Значит, корабль приближается к стоянке.

– Руль под ветер!

Повернувшись к ветру, судно потеряет скорость.

– Молчать, на шкафуте!

Буш мог вообразить, как оживленно болтают матросы при входе в гавань – старики рассказывают новичкам о тавернах и притонах Кингстона.

– Отдать якорь!

Ни один моряк, даже такой прозаичный, как Буш, не может без душевного трепета слышать звук скользящего в клюз якорного каната. Звук этот вызвал у Буша смешанные чувства. Это не возвращение домой, это конец одного эпизода, но начало целой серии новых. Ближайшее будущее сулило крупные неприятности. Не смерть и не ранения угрожали Бушу, но он предпочел бы любую опасность предстоящему испытанию. Несмотря на слабость, тело его напряглось, когда он попытался заглянуть в будущее. Буш хотел бы двигаться, чтоб дать выход этому напряжению, по крайней мере, извиваться и ерзать, раз он не может ходить, но со своими пятьюдесятью тремя швами он не мог даже ерзать. Практически наверняка предстоит расследование событий на судне Его Величества «Слава», а возможно, и трибунал – или целая серия трибуналов – по его завершении.

Капитан Сойер мертв. Кто-то из испанцев, опьяненный кровью, ворвавшись в каюту, зарезал несчастного безумца. В аду не найдется пламени достаточно жаркого, чтоб покарать мужчину – или женщину – совершившего подобное злодеяние, хотя в каком-то смысле это было милосердным избавлением несчастной души, так долго мучимой воображаемыми страхами.
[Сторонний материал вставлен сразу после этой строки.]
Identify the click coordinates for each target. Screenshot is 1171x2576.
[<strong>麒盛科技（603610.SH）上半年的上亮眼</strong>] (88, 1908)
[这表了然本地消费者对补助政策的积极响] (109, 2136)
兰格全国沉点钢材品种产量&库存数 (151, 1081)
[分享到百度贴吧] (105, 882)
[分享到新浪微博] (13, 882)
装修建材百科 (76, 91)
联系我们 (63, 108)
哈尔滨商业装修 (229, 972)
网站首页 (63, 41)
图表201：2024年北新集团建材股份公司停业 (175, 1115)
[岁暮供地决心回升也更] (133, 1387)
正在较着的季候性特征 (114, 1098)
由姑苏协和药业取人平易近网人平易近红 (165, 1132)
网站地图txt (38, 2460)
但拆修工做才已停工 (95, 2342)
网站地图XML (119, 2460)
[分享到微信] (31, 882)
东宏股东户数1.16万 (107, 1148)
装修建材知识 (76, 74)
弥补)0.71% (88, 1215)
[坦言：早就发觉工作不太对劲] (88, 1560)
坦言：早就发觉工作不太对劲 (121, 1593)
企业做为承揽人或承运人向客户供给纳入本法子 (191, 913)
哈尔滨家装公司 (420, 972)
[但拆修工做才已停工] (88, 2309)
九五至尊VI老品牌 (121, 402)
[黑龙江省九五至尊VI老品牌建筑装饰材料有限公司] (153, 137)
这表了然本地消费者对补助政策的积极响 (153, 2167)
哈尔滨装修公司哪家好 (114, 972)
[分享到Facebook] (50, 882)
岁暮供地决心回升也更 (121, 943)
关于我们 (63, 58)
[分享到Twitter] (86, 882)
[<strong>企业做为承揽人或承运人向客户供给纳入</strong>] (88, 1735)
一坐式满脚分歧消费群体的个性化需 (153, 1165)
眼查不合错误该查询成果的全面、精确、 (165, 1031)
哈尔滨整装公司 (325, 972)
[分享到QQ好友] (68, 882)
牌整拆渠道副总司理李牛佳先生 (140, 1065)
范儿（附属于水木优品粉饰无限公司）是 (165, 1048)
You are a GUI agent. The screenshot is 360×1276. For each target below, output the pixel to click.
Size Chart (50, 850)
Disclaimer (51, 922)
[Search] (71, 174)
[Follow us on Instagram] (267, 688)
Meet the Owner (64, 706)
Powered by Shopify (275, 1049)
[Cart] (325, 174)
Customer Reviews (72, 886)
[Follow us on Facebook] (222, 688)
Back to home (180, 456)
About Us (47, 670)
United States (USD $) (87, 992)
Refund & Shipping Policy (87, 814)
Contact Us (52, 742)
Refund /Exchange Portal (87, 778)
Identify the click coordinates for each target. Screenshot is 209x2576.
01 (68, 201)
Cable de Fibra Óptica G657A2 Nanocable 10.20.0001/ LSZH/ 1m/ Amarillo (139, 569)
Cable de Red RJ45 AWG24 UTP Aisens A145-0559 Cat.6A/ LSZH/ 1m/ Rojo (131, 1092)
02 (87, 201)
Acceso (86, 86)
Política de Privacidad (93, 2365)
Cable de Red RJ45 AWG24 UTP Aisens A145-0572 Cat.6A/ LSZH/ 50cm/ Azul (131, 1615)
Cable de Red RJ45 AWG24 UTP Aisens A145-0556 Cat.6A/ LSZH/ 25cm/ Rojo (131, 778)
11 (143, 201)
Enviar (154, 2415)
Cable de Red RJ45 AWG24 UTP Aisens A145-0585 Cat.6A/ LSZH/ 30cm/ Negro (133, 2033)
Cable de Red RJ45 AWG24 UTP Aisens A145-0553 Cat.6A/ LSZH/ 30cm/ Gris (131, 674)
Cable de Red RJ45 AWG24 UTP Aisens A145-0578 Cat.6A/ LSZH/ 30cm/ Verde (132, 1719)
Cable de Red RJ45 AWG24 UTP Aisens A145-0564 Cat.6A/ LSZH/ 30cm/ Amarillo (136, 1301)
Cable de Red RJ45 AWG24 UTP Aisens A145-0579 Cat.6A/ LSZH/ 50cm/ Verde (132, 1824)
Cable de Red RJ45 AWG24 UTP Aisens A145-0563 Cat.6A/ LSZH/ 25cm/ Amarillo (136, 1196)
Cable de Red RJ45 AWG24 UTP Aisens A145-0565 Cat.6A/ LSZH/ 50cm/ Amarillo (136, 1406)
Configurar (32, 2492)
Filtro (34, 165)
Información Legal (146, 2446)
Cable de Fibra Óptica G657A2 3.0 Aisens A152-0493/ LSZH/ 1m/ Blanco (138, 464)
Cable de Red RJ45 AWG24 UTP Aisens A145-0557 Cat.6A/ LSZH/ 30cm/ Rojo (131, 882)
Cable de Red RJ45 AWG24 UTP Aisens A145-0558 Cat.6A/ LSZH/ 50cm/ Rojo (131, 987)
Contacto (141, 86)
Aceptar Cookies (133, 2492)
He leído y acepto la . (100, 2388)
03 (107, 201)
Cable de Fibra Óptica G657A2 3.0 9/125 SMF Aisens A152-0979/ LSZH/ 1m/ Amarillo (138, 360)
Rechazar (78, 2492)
По иронии судьбы в то же время, как безжалостная рука перерезала глотку безумца, кто-то из вырвавшихся на свободу пленных пощадил Бакленда, лежавшего в койке, и связал его простынями, так что все время кровавой битвы за свое судно тот пролежал беспомощным. Бакленду немало придется объяснять на следствии.

Буш услышал свист дудок и навострил уши, чтоб расслышать приказ.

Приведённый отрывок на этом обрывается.